### AIM OF THE TASK
Pictures stay out of this copy, which runs from the first line of the material through the line containing "Given: Open the Nachrichten löschen dropdown".

### SOURCE RECORDS
....
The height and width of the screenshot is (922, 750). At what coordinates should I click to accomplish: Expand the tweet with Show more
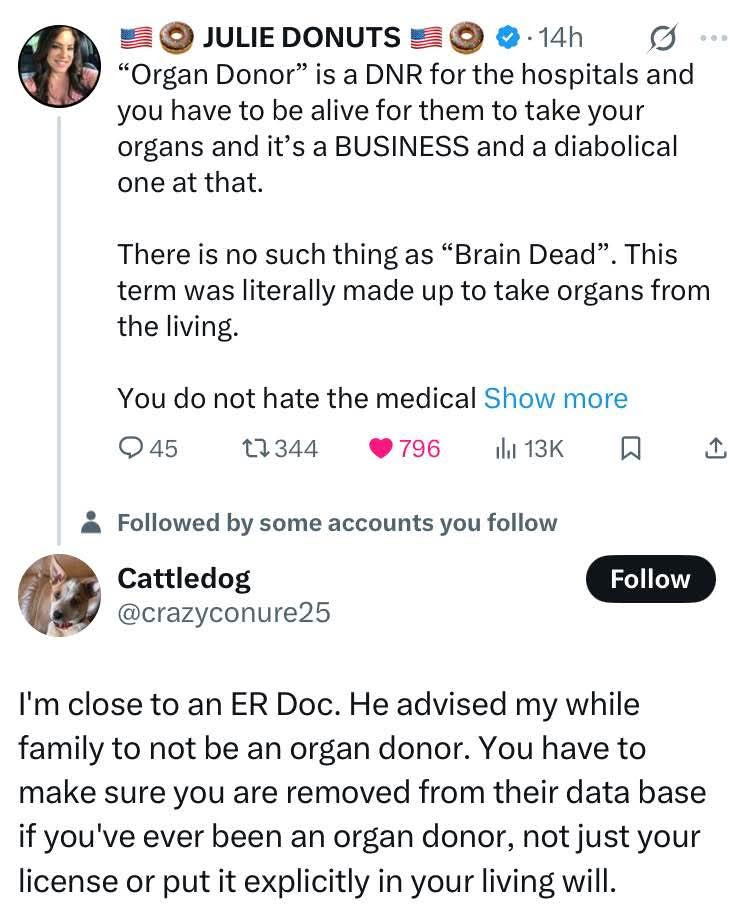[x=555, y=398]
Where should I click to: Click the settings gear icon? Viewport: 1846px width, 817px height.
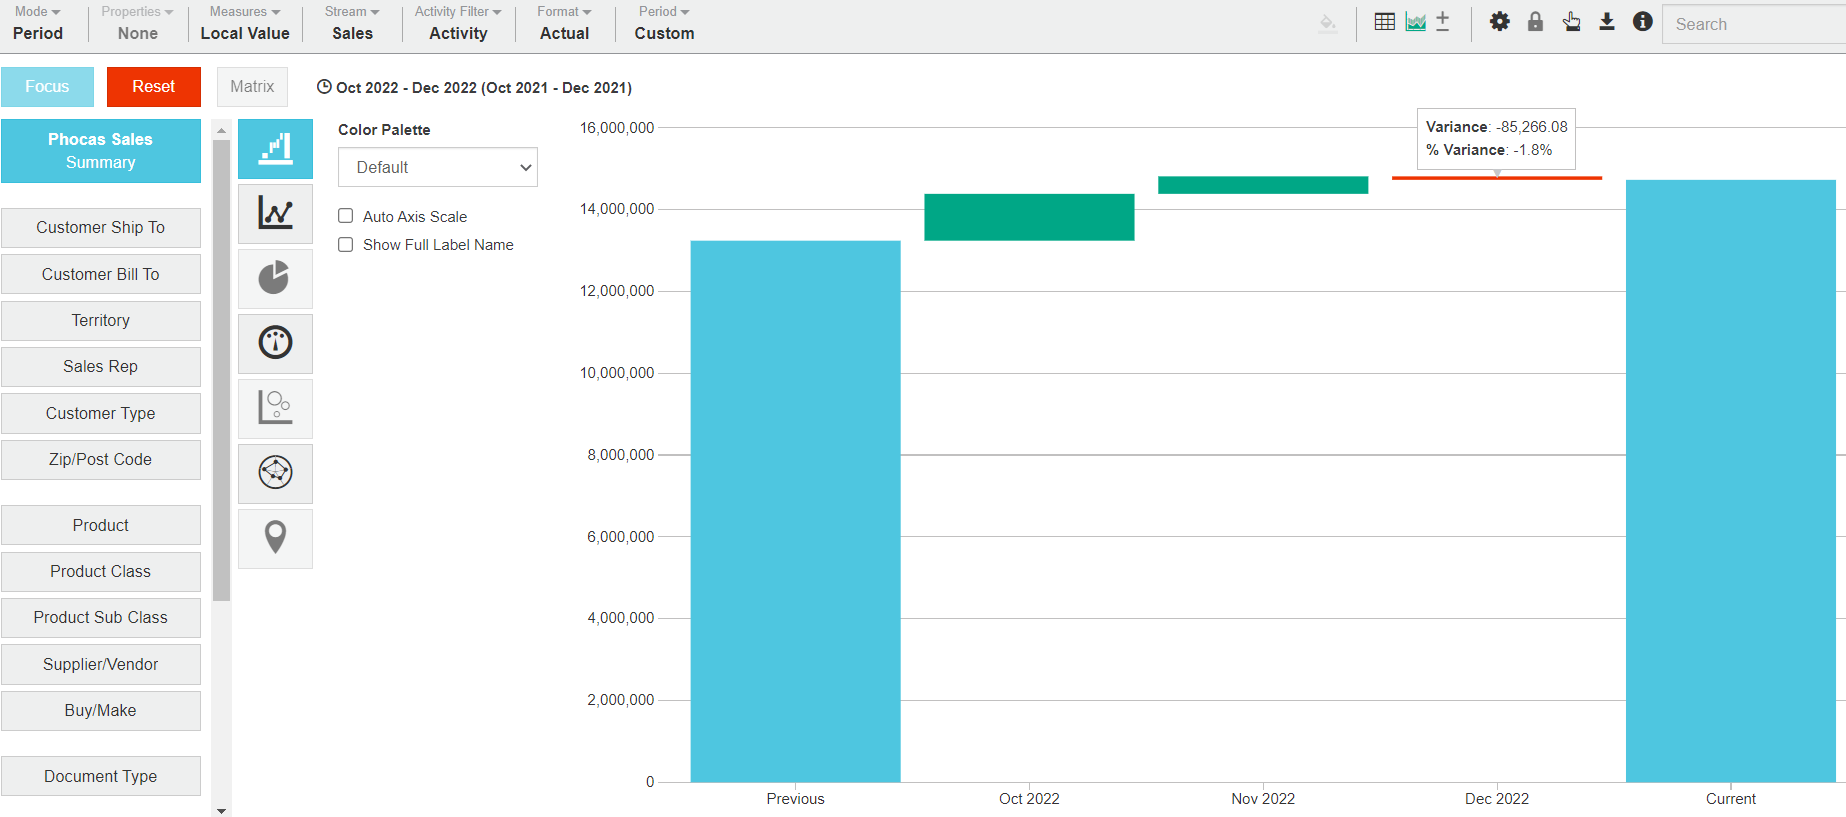point(1499,22)
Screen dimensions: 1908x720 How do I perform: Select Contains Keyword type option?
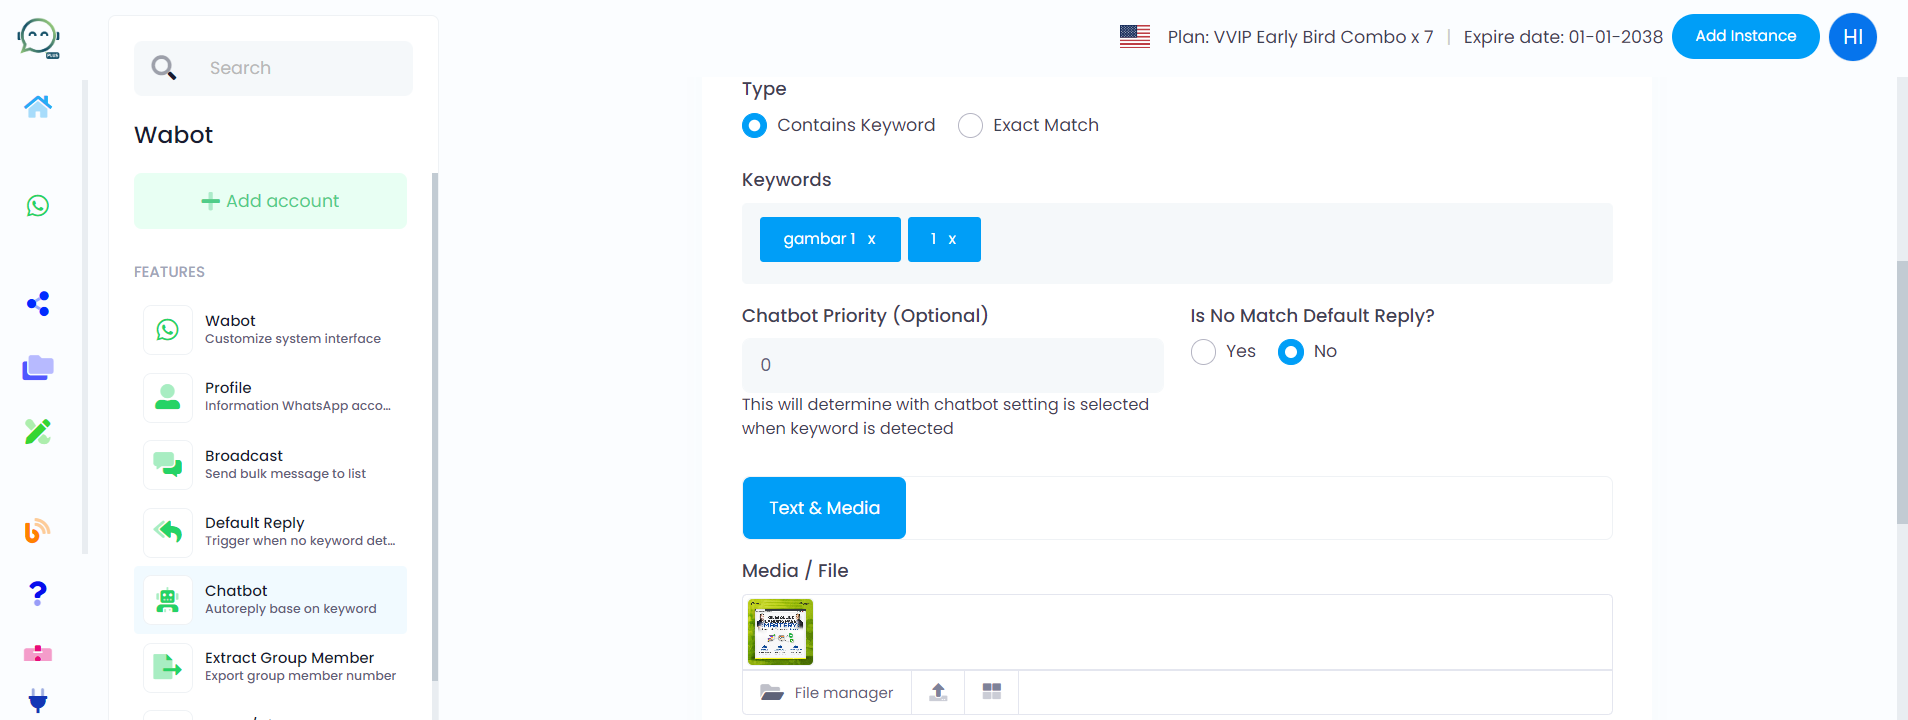click(x=754, y=125)
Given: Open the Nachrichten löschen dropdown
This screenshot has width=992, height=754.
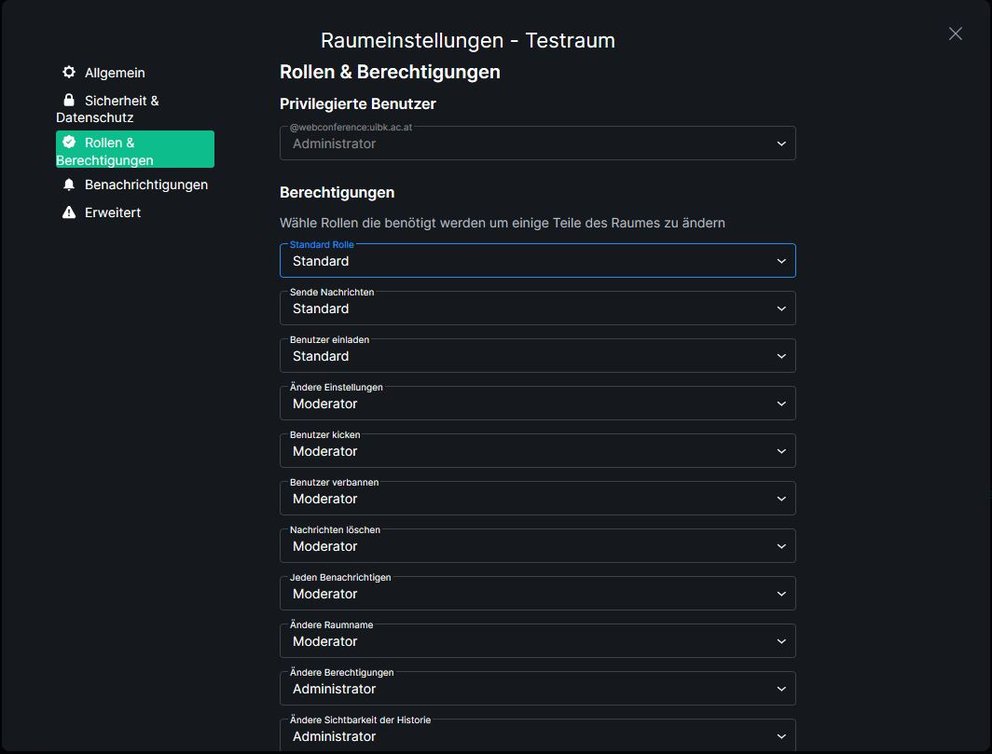Looking at the screenshot, I should (783, 546).
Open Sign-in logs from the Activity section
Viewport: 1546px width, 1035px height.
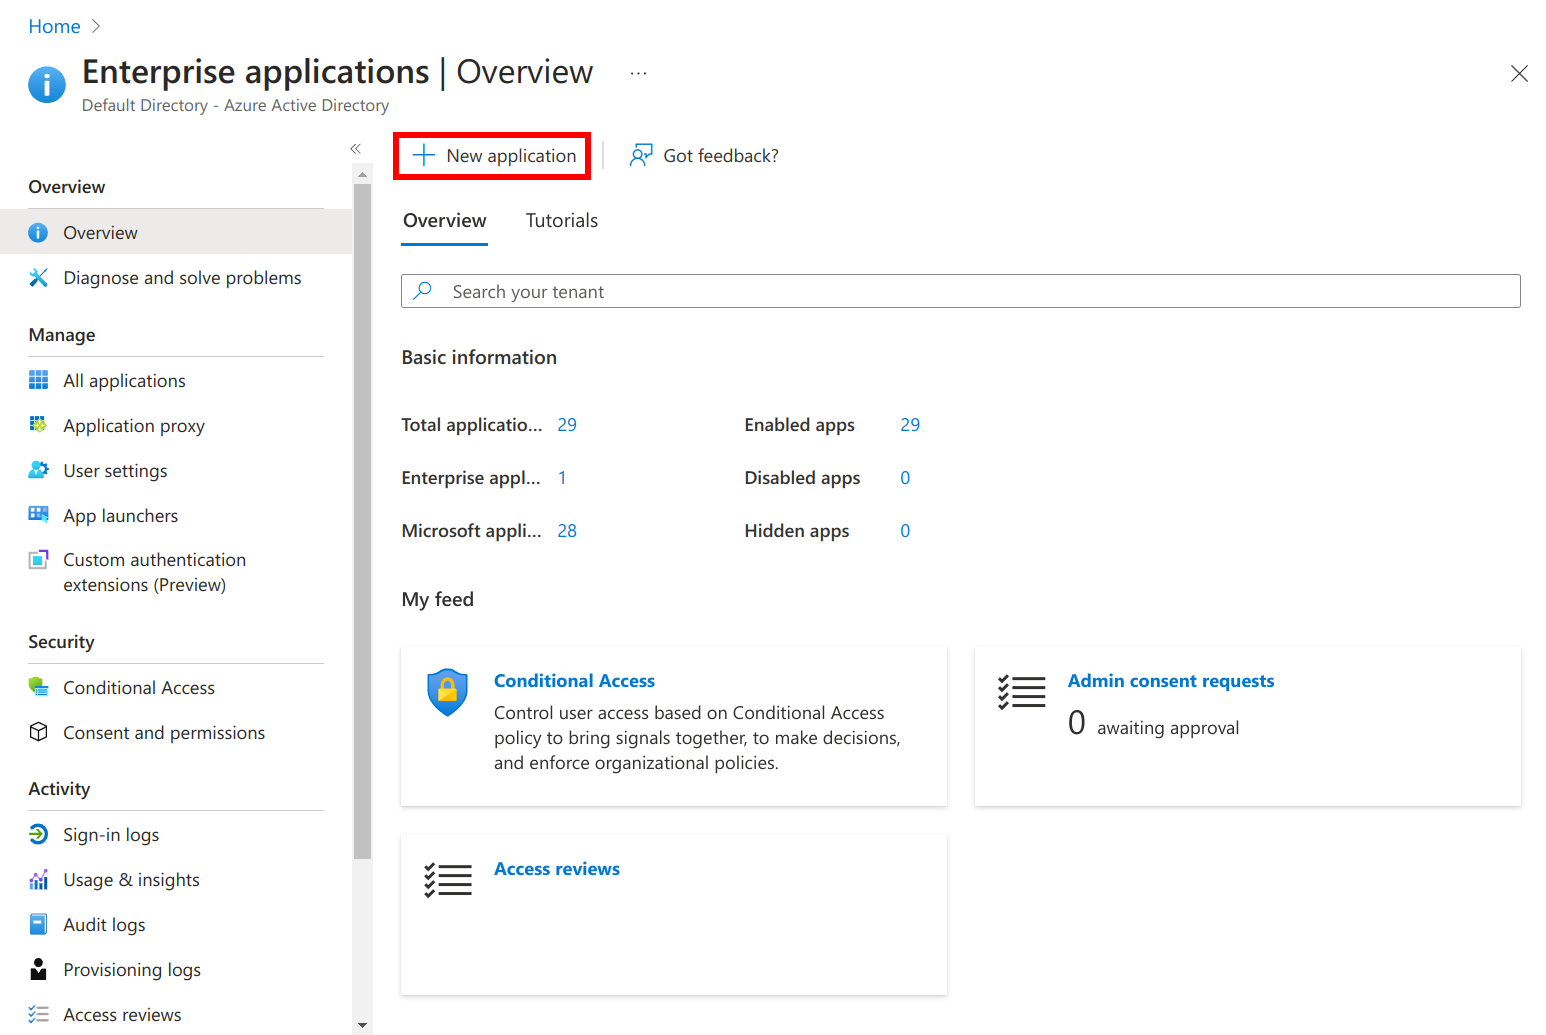point(110,834)
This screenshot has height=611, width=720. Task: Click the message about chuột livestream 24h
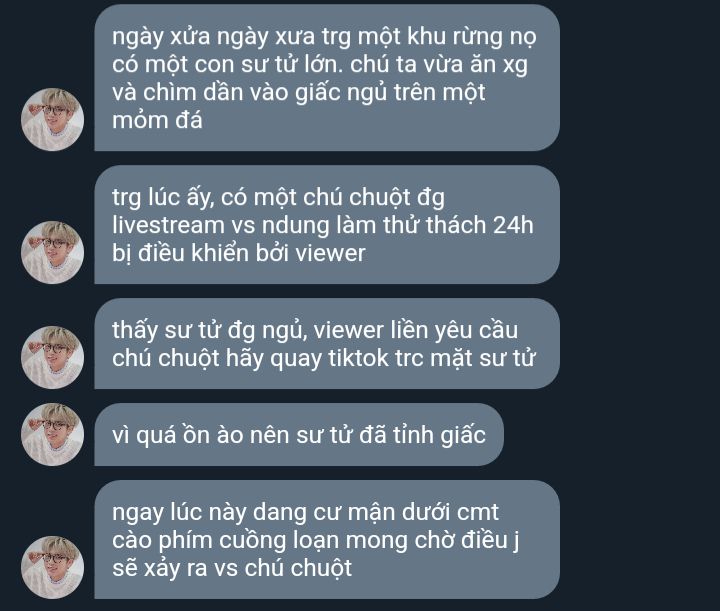pos(327,224)
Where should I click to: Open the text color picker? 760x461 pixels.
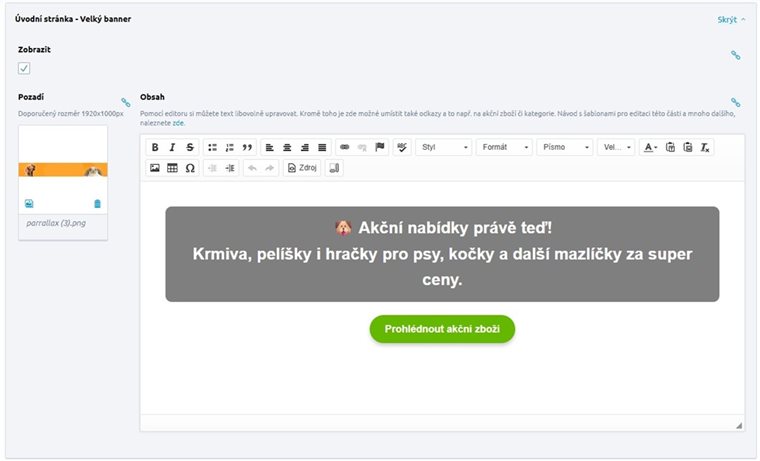(650, 148)
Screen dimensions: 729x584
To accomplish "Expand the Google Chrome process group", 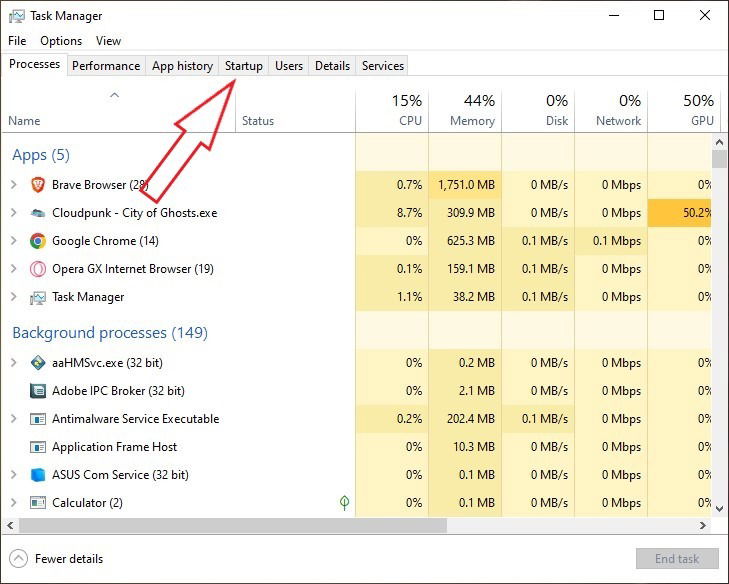I will [14, 241].
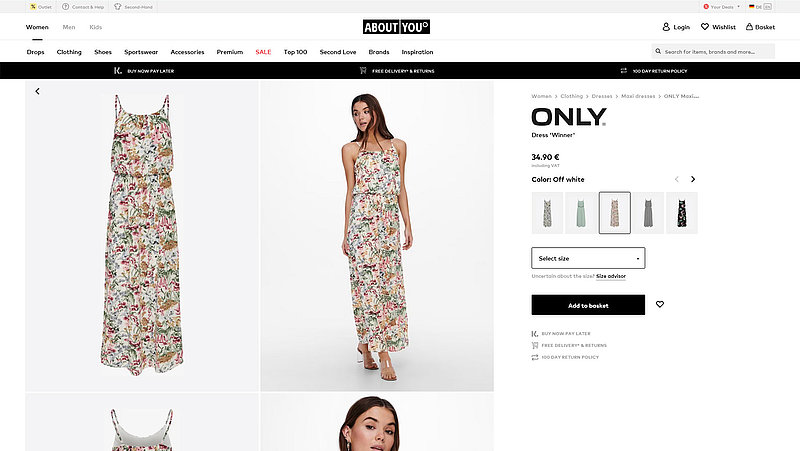This screenshot has width=800, height=451.
Task: Go back with the left arrow icon
Action: [x=37, y=91]
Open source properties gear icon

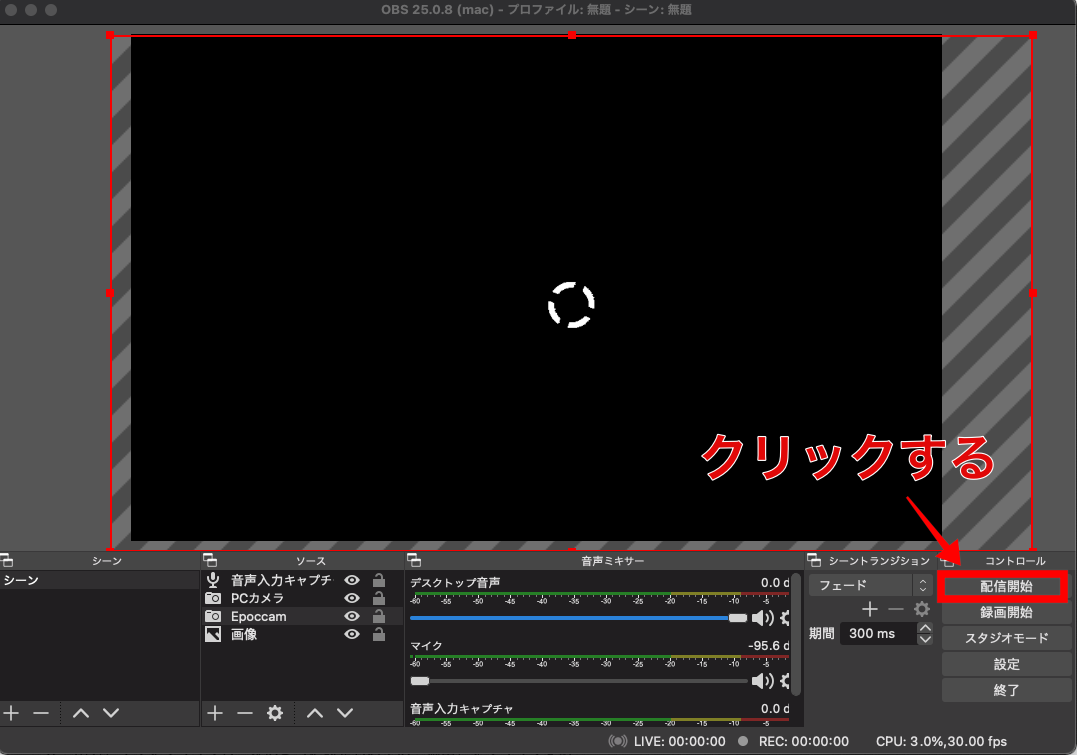[x=275, y=713]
....
### OUTPUT
The height and width of the screenshot is (922, 750). At what coordinates should I click to accomplish: Expand the tweet with Show more
[x=555, y=398]
Where should I click to: Click the settings gear icon? Viewport: 1846px width, 817px height.
point(1499,22)
Screen dimensions: 1908x720 How do I perform: Select Contains Keyword type option?
click(x=754, y=125)
Given: Open the Nachrichten löschen dropdown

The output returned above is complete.